In June 1927, the company built a 48-foot by 36-foot Acetylene generator building, ten feet from the back of the property, connected to the plant through a tunnel. Company architects, in 1930, designed a one-story, monitor roof steel framed storage building ("C" building), 400 feet long and 85 feet wide, between the powerhouse and mill building. In 1934, Jerome A. Utley extended that storage building eight bays, for an extra 160 feet. A 290-foot by 138-foot one-story steel-framed press shop ("D" building) was added north of the powerhouse in 1934. The Albert M. Higley Company, in August 1937, began construction of a 376-foot by 60-foot tool and die department ("B" building). It occupied the northeast corner of the mill building and extended 100 feet beyond that building's end wall.
That ended major construction at the Fisher Body plant for the next 24 years. By 1936, the Depression had significantly lowered the demand for automobiles and thus the need for plant expansion. General Motors ended body assembly operations at the Coit Road plant that year, retooling it for metal and trim fabrication, and bringing on one of the worst strikes of the Depression as a result of its lay-offs.

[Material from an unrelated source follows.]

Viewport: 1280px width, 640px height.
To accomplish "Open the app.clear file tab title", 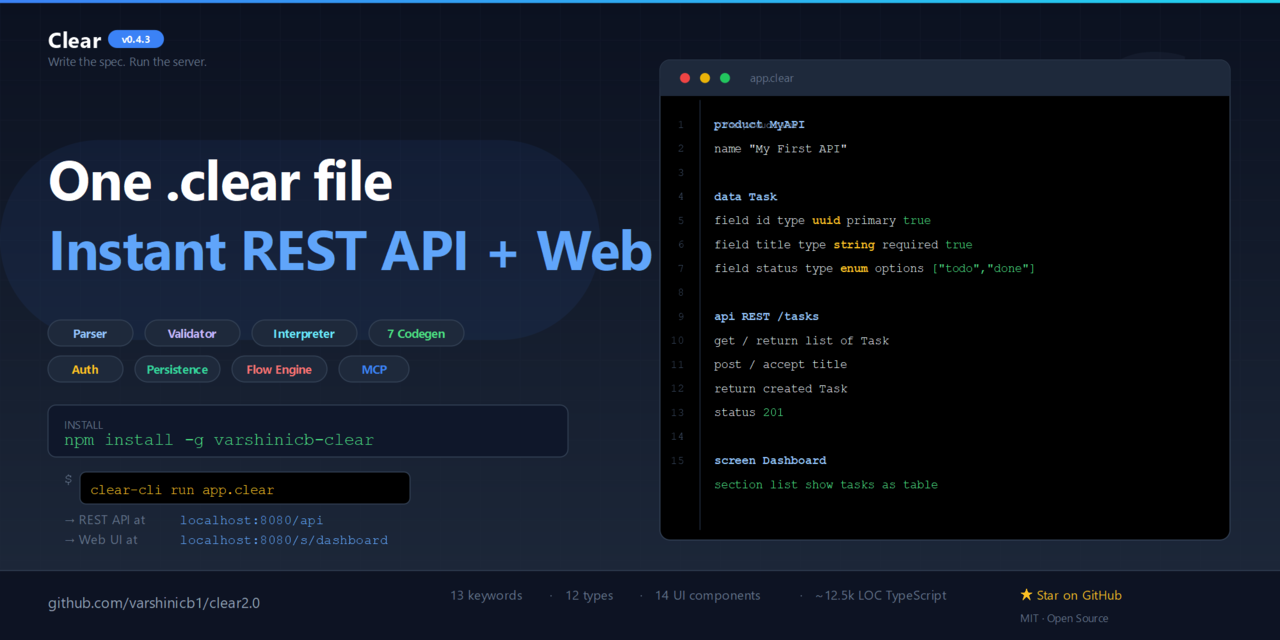I will (x=772, y=78).
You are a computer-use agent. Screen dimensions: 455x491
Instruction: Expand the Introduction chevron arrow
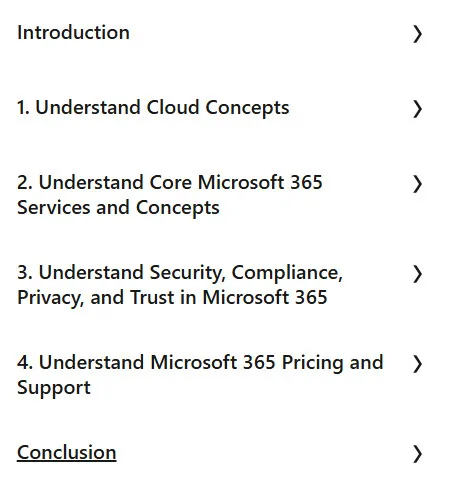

The subsequent union activity at the Coit Road plant marked the end of Fisher Body as a paternalistic, family-run business and its initiation into the world of corporate giants.
During World War II, the plant made marine diesel engine crankcases, engine nacelles, and various aircraft and tank parts. The factory, a leader in its installation of safety devices on machinery, had some of the largest metal presses then in operation. In 1946, automobile sub-assembly production resumed, with a staff of 4,000 and an output of 5,000 bodies per day.
In December 1961, General Motors announced a large expansion program at its Fisher Body Coit Road plant. That program included the erection of a 194-foot, 250,000-gallon water tower, "the highest of its type in Cleveland;" a parts finishing building over the train shed ("H" building); a baling room for excess metal east of the powerhouse; a stamping press room addition south of the powerhouse; a steel storage building north of the mill building; and five acres of new parking at the north end of the site. In April 1971, the plant opened a waste treatment facility south of the new parking area.